------ Data for this exercise

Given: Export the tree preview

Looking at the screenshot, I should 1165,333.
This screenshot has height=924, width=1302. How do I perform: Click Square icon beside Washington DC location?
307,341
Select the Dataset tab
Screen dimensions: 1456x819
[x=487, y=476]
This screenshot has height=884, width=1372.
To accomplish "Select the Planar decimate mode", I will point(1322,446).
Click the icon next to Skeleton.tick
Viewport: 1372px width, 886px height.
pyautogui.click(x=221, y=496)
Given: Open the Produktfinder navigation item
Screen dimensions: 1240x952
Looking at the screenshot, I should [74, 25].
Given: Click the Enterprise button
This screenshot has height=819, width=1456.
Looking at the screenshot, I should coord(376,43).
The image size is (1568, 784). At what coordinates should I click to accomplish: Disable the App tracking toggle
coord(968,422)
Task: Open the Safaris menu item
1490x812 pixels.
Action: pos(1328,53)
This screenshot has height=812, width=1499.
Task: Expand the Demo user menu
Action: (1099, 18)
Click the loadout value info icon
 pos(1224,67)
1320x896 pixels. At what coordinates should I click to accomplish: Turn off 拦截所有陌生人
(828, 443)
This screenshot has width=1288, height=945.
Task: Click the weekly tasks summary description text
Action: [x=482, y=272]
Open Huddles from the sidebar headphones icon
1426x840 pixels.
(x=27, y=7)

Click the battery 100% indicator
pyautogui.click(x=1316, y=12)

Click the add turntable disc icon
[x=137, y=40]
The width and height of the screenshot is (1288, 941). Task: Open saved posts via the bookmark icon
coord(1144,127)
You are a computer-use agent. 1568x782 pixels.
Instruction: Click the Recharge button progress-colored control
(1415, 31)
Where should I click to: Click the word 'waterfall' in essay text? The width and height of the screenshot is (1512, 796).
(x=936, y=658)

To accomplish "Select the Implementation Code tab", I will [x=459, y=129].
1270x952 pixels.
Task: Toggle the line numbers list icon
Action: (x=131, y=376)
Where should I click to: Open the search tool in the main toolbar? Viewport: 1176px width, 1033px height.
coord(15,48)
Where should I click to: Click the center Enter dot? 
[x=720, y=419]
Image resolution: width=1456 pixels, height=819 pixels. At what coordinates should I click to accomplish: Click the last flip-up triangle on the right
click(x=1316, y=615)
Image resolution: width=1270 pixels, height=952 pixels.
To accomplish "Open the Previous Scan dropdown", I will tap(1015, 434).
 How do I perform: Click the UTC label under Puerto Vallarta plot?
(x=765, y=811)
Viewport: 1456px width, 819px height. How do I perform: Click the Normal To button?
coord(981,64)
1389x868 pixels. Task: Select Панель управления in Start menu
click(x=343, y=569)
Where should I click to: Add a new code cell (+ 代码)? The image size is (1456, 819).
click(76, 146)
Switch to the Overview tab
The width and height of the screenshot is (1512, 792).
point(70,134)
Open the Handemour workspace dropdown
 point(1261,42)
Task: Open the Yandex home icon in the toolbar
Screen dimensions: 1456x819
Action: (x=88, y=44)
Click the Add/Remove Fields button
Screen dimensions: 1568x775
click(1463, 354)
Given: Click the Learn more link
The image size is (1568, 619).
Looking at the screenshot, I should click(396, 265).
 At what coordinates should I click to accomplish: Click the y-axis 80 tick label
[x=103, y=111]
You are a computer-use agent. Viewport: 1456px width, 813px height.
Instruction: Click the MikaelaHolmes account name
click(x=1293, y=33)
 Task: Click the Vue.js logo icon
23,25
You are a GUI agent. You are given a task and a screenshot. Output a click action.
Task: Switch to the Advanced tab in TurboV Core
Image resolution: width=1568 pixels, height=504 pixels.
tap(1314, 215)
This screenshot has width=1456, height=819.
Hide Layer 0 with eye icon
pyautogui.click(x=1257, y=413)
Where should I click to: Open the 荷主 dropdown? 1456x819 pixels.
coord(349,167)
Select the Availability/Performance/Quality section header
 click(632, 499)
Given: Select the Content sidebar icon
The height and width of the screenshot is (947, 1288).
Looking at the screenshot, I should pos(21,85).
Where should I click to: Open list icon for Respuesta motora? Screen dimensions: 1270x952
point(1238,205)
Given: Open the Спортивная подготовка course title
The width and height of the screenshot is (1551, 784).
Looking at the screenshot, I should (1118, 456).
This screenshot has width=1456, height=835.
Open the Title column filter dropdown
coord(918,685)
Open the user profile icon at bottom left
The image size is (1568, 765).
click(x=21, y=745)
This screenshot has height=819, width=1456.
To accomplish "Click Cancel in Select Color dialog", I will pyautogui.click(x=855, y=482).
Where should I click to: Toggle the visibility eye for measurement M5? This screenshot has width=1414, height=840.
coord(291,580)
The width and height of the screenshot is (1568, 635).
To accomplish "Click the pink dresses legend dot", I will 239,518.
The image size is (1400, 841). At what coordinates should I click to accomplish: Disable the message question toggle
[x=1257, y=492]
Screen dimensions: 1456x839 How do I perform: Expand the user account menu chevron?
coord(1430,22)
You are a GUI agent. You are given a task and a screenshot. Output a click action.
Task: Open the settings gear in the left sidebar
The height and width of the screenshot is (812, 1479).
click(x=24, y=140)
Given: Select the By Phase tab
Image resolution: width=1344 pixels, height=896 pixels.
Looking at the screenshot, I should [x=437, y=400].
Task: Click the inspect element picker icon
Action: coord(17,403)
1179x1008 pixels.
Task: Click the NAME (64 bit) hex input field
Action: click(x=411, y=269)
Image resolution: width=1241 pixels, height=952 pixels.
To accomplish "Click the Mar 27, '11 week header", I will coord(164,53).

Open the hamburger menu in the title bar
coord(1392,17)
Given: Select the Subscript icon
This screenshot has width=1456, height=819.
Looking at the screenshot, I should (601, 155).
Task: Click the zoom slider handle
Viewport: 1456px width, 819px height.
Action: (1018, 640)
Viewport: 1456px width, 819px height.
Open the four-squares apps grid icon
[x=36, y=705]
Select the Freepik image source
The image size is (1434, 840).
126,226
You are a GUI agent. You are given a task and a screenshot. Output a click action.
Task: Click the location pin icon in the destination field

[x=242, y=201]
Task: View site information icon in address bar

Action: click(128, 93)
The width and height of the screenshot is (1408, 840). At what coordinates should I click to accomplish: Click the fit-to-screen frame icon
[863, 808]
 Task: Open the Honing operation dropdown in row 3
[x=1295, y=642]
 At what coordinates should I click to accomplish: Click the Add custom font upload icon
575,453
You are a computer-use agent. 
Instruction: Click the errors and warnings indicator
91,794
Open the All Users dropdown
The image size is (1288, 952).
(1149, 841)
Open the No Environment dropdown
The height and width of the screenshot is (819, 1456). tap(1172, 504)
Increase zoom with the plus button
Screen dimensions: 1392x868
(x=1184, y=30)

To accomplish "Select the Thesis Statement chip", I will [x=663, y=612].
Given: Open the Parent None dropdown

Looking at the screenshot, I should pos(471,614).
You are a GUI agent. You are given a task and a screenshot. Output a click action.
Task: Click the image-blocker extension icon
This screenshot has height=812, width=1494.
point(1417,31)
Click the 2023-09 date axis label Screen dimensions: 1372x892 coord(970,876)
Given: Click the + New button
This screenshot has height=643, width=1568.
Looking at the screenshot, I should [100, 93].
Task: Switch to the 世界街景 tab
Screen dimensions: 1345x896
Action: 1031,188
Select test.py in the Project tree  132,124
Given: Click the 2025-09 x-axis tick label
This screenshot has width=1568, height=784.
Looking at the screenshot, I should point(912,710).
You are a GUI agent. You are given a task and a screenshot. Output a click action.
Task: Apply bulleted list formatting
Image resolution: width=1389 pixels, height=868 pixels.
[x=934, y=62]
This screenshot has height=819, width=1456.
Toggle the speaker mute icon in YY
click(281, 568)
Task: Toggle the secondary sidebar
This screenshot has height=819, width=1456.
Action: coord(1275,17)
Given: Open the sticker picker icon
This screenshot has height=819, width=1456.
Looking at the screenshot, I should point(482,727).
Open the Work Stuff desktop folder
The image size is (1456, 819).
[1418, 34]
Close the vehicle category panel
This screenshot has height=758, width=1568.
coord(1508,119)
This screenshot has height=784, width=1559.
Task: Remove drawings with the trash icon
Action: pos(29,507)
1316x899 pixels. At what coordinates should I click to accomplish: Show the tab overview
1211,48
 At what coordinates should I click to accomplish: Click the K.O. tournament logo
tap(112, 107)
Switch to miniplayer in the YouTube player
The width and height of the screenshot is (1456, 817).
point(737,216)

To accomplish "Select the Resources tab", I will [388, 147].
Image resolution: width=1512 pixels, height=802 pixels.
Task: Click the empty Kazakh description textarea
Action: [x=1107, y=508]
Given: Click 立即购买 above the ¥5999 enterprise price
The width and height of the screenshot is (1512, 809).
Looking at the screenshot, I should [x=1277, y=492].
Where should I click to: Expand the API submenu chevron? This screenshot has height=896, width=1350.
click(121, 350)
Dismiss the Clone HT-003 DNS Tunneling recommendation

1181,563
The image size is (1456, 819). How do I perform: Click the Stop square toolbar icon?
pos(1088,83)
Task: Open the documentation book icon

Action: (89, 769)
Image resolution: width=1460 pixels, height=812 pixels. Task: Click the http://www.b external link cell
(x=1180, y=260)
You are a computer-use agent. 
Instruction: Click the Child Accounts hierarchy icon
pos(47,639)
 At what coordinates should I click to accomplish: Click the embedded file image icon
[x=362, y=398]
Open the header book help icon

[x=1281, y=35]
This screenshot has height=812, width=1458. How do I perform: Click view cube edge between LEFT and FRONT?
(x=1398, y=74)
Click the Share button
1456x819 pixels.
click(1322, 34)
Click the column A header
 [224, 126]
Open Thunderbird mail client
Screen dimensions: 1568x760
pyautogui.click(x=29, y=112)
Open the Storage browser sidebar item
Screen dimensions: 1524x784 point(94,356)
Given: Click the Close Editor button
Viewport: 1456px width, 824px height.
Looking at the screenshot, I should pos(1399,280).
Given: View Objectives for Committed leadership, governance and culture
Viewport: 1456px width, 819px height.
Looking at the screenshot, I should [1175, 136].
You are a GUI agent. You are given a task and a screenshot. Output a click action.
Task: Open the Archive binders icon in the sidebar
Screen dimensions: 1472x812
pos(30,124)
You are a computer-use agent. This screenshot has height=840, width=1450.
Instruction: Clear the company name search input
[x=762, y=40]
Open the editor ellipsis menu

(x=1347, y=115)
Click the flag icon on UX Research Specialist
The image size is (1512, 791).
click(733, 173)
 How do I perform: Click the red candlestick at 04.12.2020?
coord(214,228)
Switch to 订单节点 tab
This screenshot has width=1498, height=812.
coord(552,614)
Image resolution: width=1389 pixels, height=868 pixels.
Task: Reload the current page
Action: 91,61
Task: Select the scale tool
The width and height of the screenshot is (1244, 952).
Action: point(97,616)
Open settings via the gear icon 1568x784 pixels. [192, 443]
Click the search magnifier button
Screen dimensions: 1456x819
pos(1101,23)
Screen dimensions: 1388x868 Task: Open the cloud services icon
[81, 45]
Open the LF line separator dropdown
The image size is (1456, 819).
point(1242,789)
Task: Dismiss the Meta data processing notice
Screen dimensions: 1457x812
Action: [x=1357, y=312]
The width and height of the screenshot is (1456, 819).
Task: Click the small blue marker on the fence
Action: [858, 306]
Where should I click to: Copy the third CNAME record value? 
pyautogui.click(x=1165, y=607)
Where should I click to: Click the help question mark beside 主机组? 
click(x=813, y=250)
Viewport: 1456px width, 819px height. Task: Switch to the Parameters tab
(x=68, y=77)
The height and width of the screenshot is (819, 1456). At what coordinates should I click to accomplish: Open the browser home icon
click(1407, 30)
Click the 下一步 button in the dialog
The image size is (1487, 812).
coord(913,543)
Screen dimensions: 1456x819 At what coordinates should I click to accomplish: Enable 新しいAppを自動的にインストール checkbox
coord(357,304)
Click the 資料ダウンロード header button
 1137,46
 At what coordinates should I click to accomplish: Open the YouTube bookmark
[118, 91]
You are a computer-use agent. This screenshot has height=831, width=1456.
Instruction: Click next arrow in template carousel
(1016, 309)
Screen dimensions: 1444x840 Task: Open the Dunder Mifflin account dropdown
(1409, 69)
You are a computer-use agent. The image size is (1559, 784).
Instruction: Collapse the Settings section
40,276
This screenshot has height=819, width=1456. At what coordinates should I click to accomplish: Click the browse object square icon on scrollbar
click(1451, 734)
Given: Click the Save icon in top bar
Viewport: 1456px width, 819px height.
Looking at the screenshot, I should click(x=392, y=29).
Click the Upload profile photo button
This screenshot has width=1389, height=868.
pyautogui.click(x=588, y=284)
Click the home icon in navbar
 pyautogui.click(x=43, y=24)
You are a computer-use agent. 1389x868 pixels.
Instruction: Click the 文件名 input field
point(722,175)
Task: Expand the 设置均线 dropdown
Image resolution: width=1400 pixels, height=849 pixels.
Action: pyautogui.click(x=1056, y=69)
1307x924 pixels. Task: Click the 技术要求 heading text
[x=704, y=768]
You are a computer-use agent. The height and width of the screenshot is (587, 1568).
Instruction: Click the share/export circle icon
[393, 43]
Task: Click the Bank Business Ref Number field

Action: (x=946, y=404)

------------

● Your objective
Track down all lines above with the string "Close" and copy them.

● Answer to this exercise
Close the vehicle category panel
Given: Click the Close Editor button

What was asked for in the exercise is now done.